Researchers at The Citizen Lab have uncovered Webloc, a geo surveillance system that provides real-time access to location records from up to 500 million mobile devices. The system exploits location data collected through mobile apps and digital advertising networks.
What is Webloc?
Webloc operates as an ad-based surveillance infrastructure that aggregates location data from mobile devices at scale. The system provides subscribers with constantly updated streams of geolocation records, enabling tracking of device movements across vast populations.
How it works
The system collects location information primarily through two channels: mobile applications and digital advertising ecosystems. Apps and ad networks routinely gather precise location data from users' devices, often with limited transparency about how that information will be used or shared.
Scale and implications
With potential access to 500 million devices, Webloc represents one of the largest documented location surveillance operations. Location data of this granularity can reveal detailed patterns about individuals' lives—where they work, worship, seek medical treatment, spend leisure time, and associate with others.
Privacy concerns
The investigation raises significant questions about data broker practices and the lack of oversight in location data markets. Users typically provide location permissions for specific app functions, unaware their data feeds into broader surveillance infrastructure.

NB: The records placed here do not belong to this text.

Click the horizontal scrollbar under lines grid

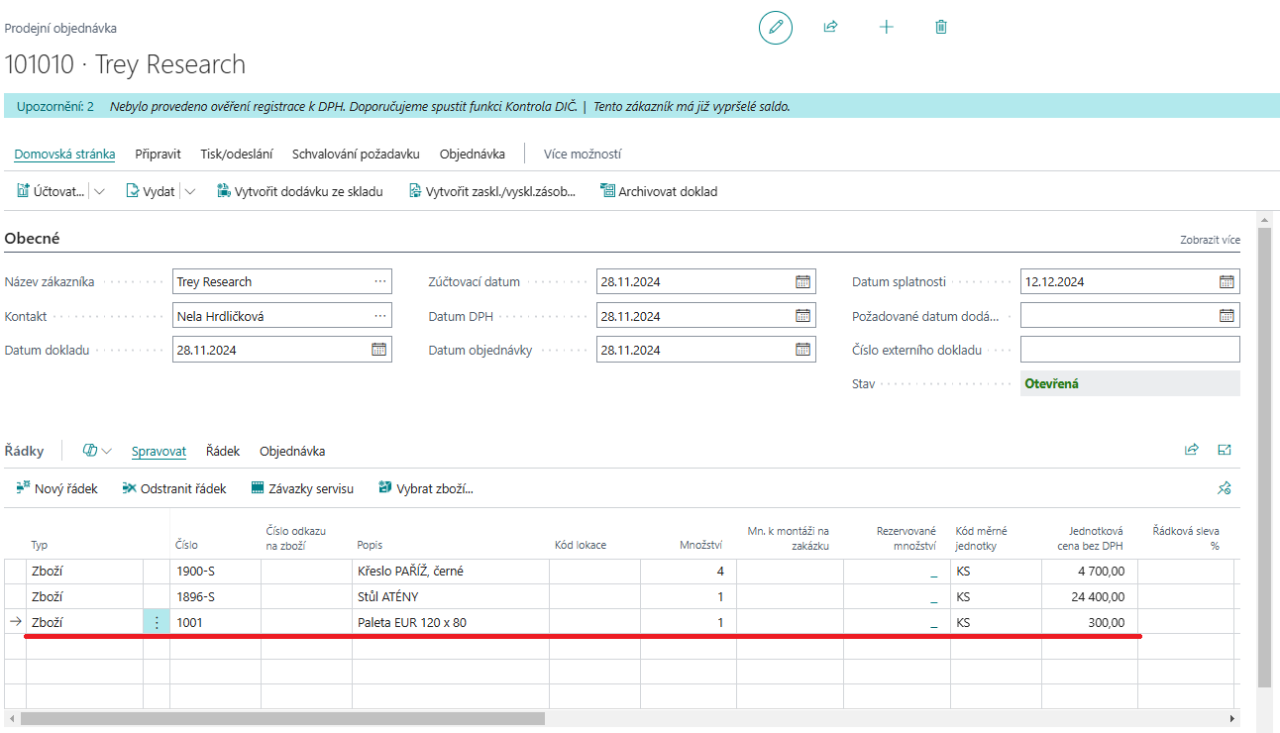click(x=282, y=718)
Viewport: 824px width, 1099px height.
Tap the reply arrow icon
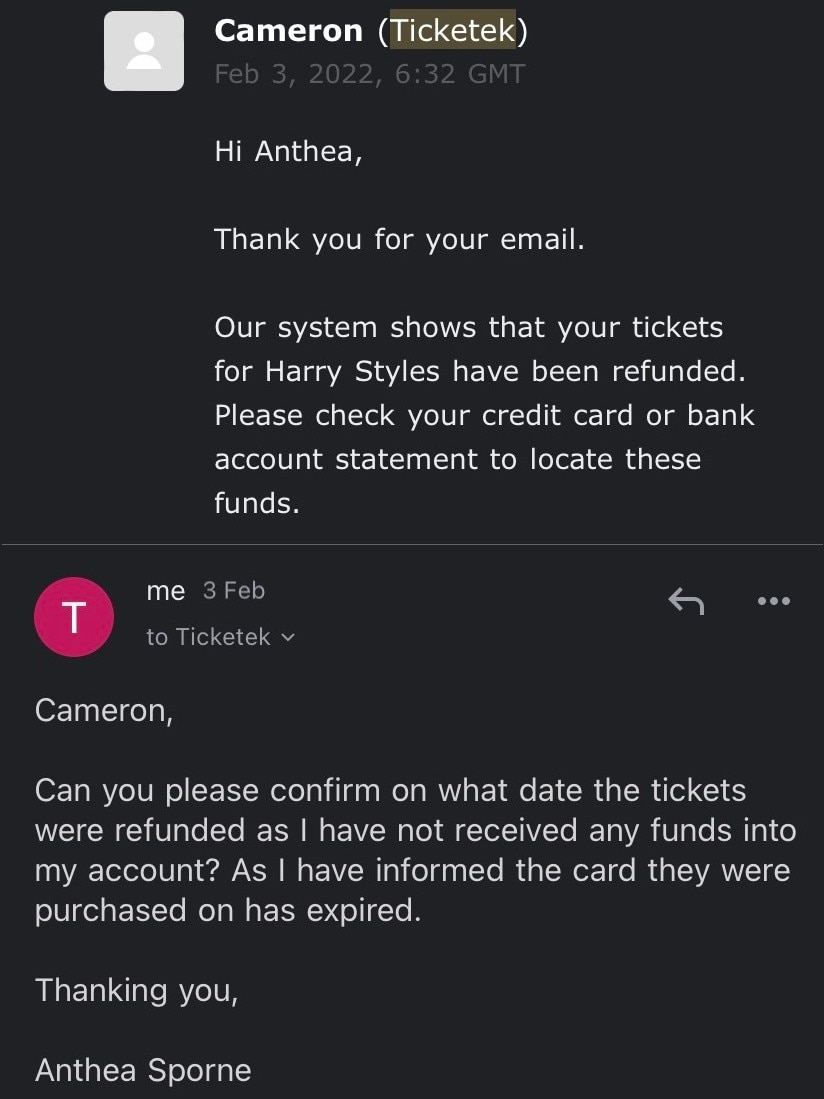point(686,601)
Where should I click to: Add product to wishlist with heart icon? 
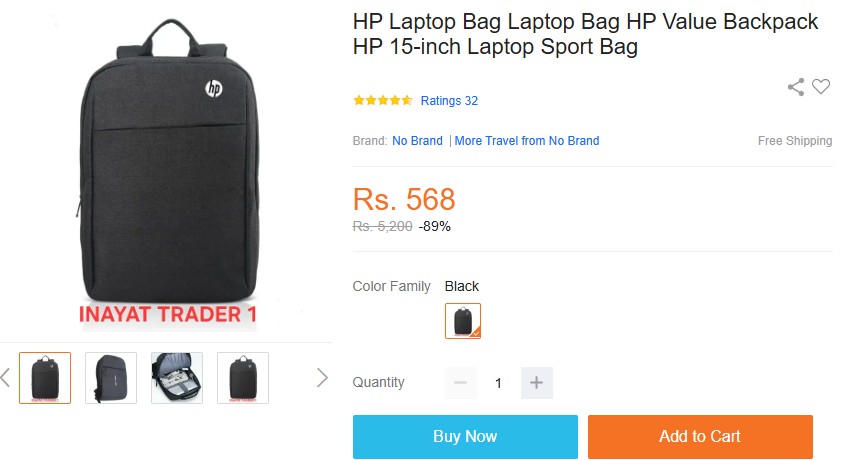point(821,86)
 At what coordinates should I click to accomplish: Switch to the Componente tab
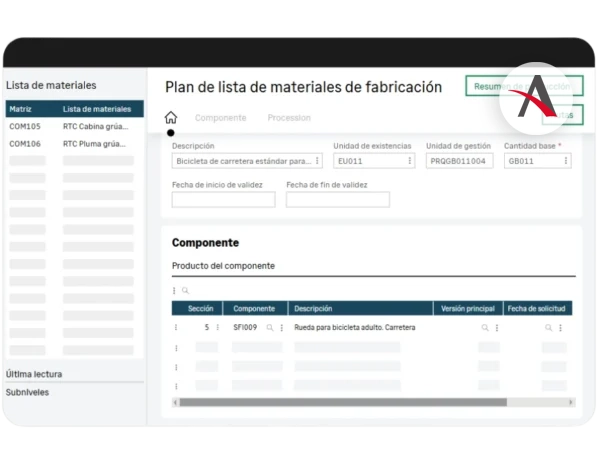click(220, 118)
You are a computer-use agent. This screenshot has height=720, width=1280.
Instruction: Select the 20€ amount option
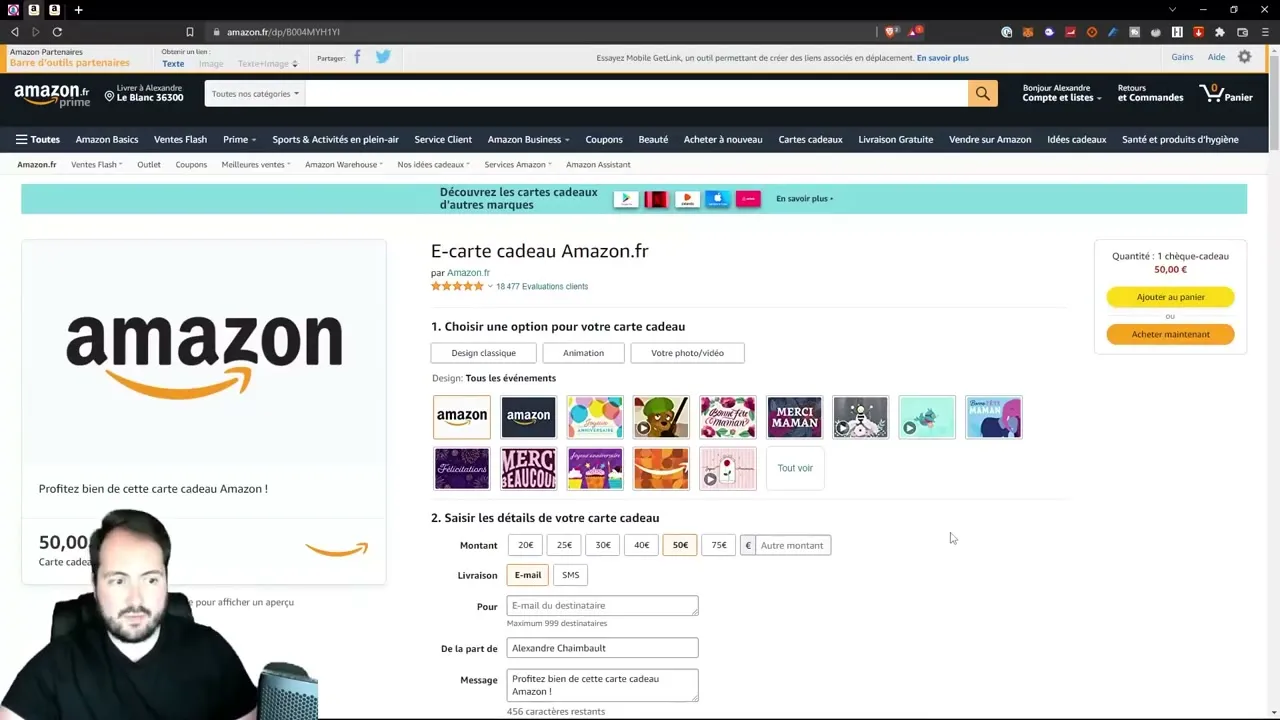point(525,545)
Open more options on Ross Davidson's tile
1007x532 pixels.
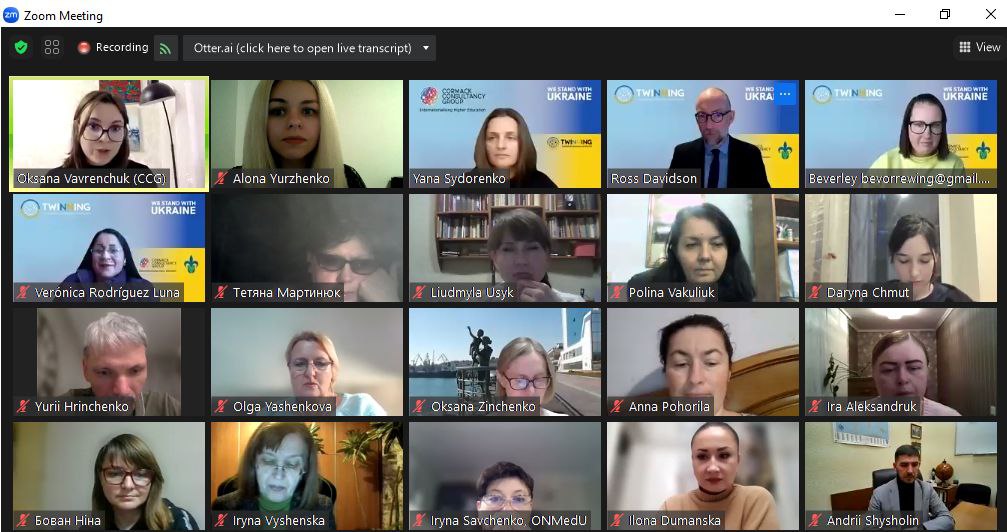785,94
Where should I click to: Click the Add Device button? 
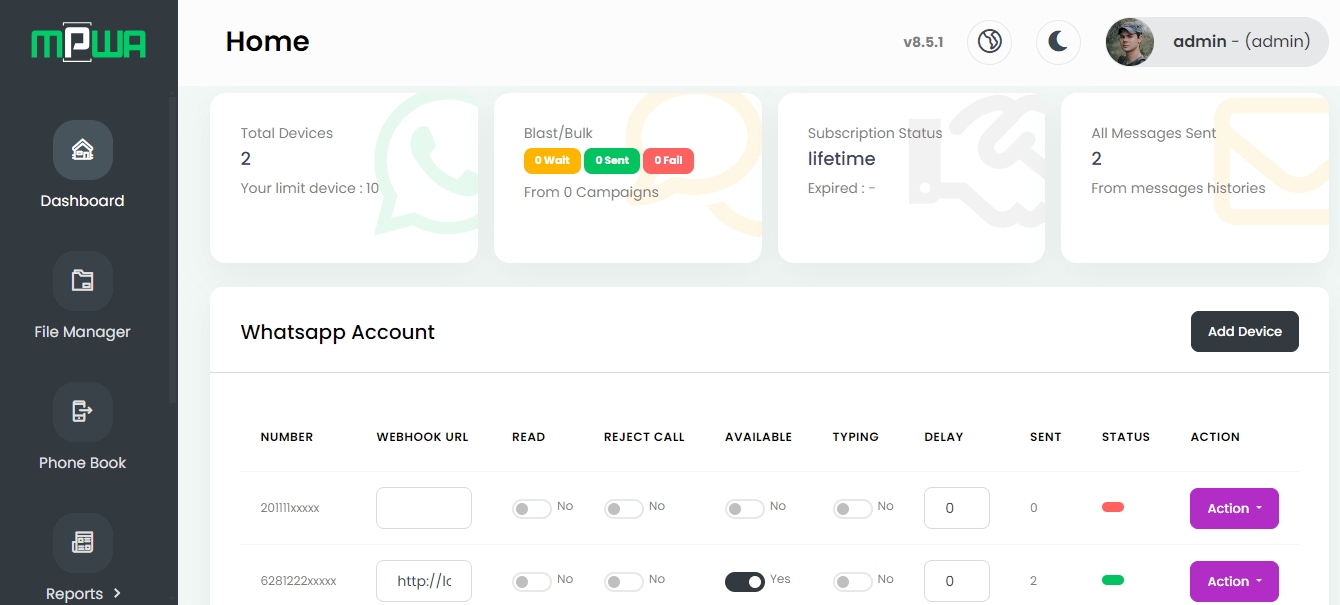pos(1245,331)
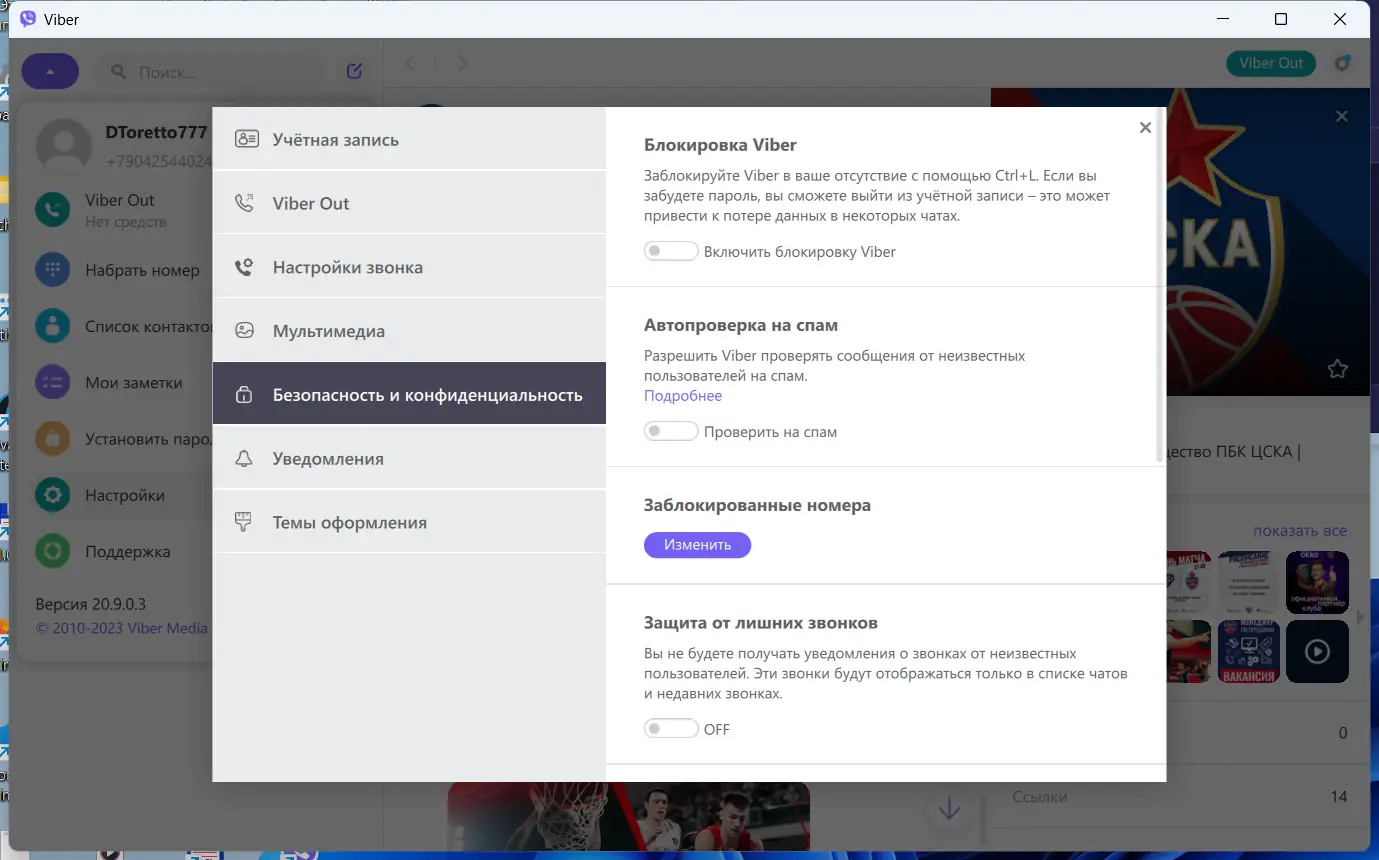The height and width of the screenshot is (860, 1379).
Task: Enable the Включить блокировку Viber toggle
Action: (x=671, y=251)
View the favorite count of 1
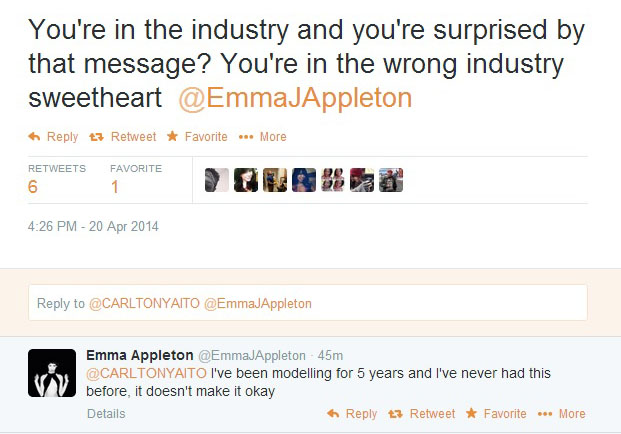The width and height of the screenshot is (621, 434). coord(114,187)

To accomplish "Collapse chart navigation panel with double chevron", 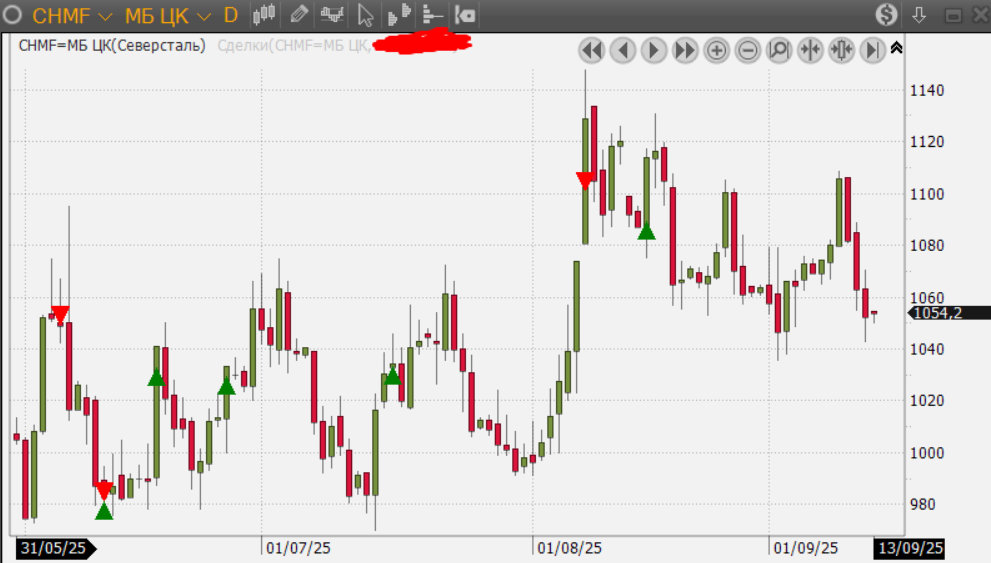I will pyautogui.click(x=896, y=47).
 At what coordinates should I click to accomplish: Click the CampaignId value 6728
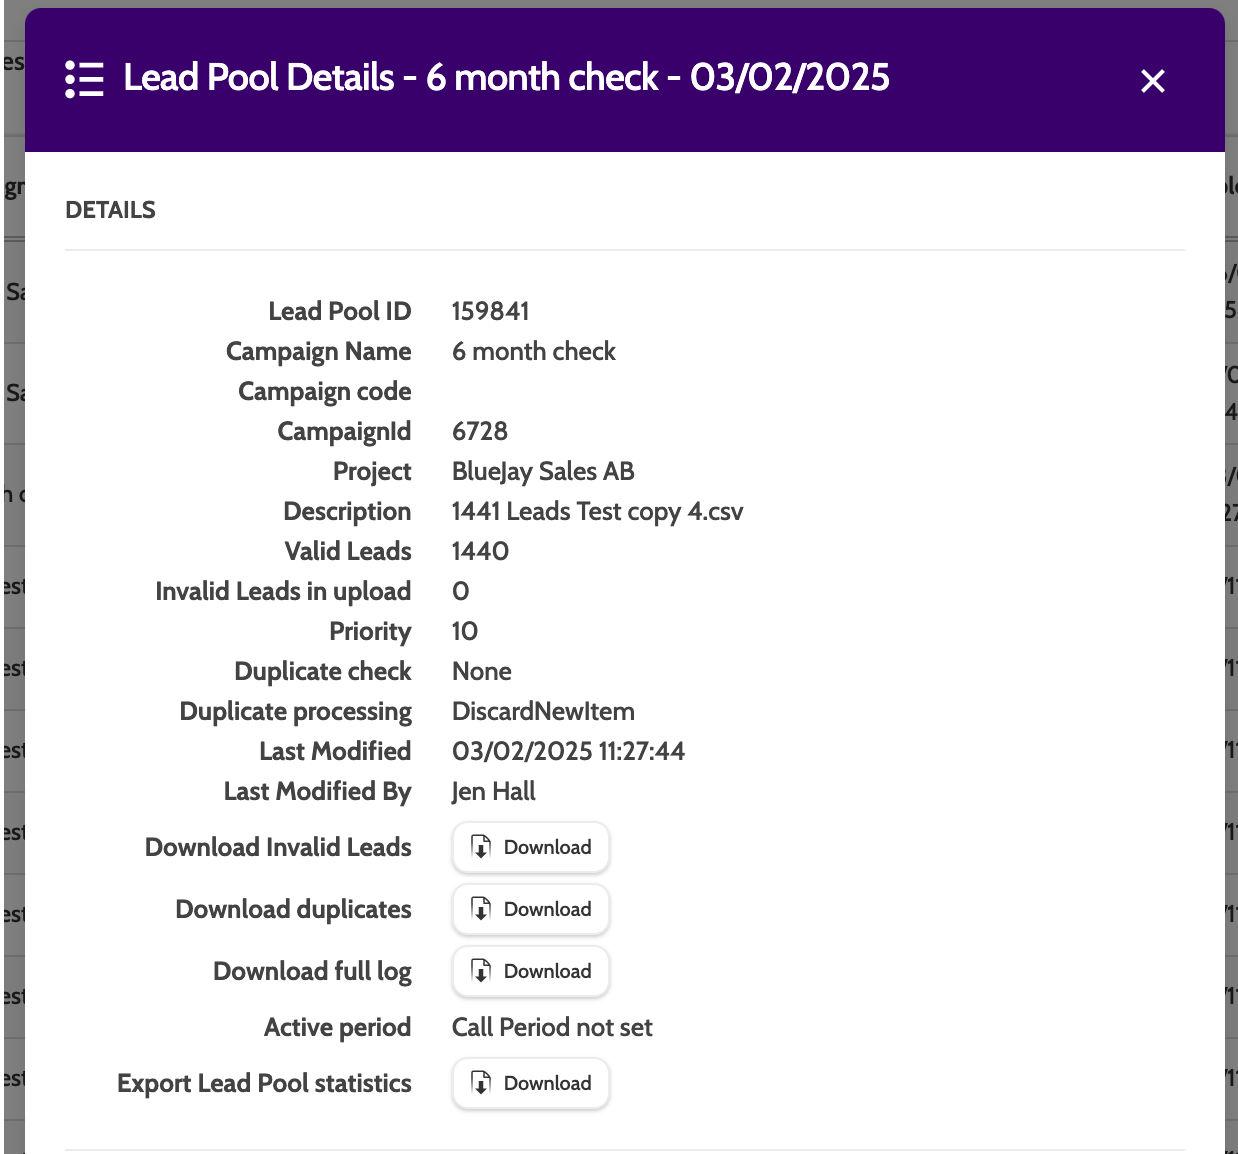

Location tracking at this scale enables various harms: discriminatory targeting, stalking, political profiling, and law enforcement abuse. The system's integration with advertising networks suggests commercial motivations drive its operation.
Context
The discovery adds to growing evidence that location data markets operate with minimal regulation. Previous research has documented how data brokers and ad networks monetize location information, often derived from users who have little awareness their data is being aggregated and resold.
The Citizen Lab's findings underscore the tension between mobile app functionality and privacy. Even as regulators worldwide consider stricter data protection measures, surveillance capabilities continue expanding through opaque supply chains.